------ Extract to read

Clinical Manifestations of Neurosarcoidosis Neuropathy

Neuropathy resulting from sarcoidosis can present in several distinct ways, affecting either the cranial nerves or the peripheral nerves throughout the body. Cranial nerve involvement is the most frequent neurologic manifestation, affecting 60% to 70% of neurosarcoidosis cases. The most commonly affected is the facial nerve, which results in a sudden weakness or paralysis on one side of the face, often mimicking Bell’s palsy. This facial weakness can sometimes occur on both sides of the face simultaneously or sequentially, which is a presentation highly suggestive of neurosarcoidosis.

Other cranial nerves can be affected, leading to sensory and motor deficits. Involvement of the vestibulocochlear nerve can cause issues with hearing loss, ringing in the ears (tinnitus), or problems with balance and vertigo. Damage to the optic nerve may result in visual disturbances, blurry vision, or blindness.

------------

> **Task item A**: Name every specific cranial nerve that the neurosarcoidosis text identifies by name.
> **Task item B**: Continue the text on neurosarcoidosis neuropathy, picking up after its final sentence about the optic nerve.
The items that come next are separate material and are not part of the neurosarcoidosis text.

------ Excerpted data

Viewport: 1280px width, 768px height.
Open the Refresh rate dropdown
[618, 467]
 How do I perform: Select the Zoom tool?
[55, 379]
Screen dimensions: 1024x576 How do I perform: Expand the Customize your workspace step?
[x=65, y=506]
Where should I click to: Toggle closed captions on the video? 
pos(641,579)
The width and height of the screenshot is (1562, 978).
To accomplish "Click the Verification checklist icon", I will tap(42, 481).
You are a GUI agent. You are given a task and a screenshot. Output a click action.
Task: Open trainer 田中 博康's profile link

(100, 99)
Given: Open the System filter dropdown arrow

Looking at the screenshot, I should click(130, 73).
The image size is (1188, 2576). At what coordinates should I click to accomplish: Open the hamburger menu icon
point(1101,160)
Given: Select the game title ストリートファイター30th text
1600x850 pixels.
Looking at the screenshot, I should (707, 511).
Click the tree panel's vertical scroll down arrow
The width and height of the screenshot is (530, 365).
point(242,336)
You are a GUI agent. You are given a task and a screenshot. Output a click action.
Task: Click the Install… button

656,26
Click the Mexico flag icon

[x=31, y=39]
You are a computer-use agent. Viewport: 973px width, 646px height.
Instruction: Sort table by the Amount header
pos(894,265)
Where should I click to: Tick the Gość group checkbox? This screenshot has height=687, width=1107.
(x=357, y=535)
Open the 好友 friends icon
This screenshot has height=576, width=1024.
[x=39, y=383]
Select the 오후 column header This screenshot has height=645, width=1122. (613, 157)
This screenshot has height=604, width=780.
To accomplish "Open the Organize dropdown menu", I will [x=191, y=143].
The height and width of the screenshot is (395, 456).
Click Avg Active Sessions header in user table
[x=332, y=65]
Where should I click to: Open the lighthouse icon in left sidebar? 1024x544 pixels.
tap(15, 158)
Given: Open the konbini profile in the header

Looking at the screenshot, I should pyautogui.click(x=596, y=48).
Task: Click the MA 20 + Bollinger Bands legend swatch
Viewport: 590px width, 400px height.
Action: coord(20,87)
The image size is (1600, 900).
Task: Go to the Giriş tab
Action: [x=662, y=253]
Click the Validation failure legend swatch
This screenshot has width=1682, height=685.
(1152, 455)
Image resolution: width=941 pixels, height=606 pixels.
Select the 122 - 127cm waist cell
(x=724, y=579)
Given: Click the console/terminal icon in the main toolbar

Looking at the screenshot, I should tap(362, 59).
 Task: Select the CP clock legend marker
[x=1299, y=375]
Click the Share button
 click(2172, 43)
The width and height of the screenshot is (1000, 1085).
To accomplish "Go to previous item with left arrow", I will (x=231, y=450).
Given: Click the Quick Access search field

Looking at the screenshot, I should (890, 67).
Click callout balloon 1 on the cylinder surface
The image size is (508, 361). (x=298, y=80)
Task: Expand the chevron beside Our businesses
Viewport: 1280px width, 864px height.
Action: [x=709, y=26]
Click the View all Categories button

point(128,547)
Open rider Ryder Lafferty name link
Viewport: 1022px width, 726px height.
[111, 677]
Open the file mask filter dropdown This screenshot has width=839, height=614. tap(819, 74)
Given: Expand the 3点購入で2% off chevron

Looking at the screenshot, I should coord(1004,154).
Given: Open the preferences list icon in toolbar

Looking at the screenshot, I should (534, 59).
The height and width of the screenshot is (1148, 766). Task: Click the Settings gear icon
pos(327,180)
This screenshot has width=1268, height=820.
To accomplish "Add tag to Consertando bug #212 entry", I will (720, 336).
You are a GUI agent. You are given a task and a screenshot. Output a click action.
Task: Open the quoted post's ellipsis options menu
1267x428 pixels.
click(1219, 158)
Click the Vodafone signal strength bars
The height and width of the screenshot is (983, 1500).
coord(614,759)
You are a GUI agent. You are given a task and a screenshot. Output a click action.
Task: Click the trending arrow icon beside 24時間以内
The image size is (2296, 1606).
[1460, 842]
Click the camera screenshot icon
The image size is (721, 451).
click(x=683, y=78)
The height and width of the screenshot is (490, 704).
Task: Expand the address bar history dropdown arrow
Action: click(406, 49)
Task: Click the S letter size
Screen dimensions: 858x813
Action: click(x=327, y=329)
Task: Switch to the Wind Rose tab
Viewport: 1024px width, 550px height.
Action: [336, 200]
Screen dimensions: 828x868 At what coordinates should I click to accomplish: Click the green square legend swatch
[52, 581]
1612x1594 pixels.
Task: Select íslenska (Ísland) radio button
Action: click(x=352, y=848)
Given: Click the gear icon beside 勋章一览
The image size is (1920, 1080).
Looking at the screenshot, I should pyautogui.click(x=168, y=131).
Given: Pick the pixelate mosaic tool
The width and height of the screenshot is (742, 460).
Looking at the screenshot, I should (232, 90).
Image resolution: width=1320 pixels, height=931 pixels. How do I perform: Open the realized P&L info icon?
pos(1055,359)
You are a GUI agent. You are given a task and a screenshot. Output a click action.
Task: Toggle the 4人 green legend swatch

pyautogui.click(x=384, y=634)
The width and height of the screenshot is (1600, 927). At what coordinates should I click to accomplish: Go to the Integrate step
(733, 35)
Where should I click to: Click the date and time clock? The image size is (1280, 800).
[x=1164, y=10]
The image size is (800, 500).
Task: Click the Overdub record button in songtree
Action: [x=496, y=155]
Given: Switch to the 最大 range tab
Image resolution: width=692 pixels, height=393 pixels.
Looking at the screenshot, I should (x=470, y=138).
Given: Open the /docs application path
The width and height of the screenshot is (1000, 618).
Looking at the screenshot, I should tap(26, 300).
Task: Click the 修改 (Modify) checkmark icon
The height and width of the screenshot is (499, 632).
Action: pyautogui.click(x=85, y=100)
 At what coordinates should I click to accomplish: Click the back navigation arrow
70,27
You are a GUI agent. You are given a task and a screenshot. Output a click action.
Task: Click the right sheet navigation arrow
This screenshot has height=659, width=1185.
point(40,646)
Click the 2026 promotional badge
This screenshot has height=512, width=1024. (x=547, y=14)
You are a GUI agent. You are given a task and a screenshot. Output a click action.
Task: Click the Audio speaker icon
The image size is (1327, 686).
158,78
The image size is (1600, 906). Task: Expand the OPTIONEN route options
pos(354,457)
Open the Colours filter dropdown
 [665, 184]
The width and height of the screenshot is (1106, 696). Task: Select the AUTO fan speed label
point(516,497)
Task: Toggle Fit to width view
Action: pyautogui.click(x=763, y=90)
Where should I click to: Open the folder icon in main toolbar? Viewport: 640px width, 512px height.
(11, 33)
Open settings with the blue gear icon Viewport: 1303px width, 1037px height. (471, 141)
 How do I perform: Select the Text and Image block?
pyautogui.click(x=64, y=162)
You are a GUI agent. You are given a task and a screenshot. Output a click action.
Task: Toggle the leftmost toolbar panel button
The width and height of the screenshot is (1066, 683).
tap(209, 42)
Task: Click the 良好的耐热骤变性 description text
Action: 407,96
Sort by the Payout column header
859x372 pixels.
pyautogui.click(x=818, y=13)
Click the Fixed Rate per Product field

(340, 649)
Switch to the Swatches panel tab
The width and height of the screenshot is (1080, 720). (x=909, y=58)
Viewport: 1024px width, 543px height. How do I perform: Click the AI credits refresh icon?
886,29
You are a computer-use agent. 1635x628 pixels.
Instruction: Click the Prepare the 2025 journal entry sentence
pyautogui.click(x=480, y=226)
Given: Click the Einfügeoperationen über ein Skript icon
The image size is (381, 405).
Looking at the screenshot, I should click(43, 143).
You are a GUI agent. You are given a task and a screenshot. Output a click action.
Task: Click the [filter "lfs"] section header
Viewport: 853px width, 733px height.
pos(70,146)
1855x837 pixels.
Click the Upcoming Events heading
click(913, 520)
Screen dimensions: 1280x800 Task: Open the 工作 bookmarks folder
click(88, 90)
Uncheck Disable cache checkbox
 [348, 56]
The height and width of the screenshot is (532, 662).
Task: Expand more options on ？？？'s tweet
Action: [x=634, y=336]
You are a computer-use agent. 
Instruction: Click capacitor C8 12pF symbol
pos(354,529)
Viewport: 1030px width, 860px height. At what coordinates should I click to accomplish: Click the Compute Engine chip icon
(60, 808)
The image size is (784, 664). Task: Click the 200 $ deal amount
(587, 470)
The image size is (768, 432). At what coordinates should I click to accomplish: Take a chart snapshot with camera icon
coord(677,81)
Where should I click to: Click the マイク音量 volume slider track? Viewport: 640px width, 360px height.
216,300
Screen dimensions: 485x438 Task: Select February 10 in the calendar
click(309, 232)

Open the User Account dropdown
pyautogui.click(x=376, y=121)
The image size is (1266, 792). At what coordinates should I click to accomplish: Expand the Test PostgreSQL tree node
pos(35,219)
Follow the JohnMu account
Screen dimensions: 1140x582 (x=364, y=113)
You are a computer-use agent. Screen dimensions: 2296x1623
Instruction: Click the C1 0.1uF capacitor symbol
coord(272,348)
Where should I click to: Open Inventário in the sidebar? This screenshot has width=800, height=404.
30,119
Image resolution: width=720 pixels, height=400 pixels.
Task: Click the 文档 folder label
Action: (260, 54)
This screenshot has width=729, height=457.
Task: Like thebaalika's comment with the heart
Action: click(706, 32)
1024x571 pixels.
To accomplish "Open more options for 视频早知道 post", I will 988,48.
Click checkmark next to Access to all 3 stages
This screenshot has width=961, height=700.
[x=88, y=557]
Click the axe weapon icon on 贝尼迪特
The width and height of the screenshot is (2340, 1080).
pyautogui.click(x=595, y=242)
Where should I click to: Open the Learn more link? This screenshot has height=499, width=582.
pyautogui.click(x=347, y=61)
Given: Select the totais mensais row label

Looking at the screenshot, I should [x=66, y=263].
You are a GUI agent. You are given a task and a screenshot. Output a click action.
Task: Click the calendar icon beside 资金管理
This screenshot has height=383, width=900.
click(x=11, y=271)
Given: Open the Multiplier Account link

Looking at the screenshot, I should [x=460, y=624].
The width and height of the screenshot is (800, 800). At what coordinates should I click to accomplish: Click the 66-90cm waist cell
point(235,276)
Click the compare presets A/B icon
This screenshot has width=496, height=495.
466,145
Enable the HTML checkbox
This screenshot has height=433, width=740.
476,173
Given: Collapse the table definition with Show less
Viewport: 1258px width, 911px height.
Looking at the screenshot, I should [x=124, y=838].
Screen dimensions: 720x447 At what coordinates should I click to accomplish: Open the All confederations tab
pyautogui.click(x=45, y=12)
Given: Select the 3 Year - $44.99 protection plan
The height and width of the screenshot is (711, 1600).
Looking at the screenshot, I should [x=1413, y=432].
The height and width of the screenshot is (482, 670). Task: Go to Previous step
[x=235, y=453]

------------

> **Task output A**: Facial nerve, vestibulocochlear nerve, optic nerve

> **Task output B**:
Peripheral neuropathy, involving nerves outside the brain and spinal cord, is common and often presents as small-fiber neuropathy. Patients typically experience burning, tingling, or shooting pain, especially in the feet. Since small fibers also control autonomic functions, patients may experience associated symptoms like an abnormal heart rate, difficulty with sweating, or gastrointestinal issues.

Large-fiber involvement typically manifests as a sensorimotor polyneuropathy, causing a combination of weakness and sensory loss. This type of damage can lead to muscle weakness and stiffness, loss of reflexes, and an inability to feel deep sensations. A less common but specific presentation is mononeuropathy multiplex, which involves damage to two or more specific, separate nerves in different areas of the body. This type of damage often results in an asymmetric pattern of weakness and sensation loss, rather than the symmetrical “stocking-glove” pattern seen in other neuropathies.

Identifying and Treating Nerve Involvement

Identifying nerve involvement requires clinical assessment and specialized diagnostic testing to confirm the disease and rule out other causes of neuropathy. Electromyography (EMG) and nerve conduction studies (NCS) are standard electrophysiological tests used to evaluate peripheral nerve and muscle function. These tests help determine if the damage affects the nerve’s protective sheath (demyelination) or the core wire (axonal damage).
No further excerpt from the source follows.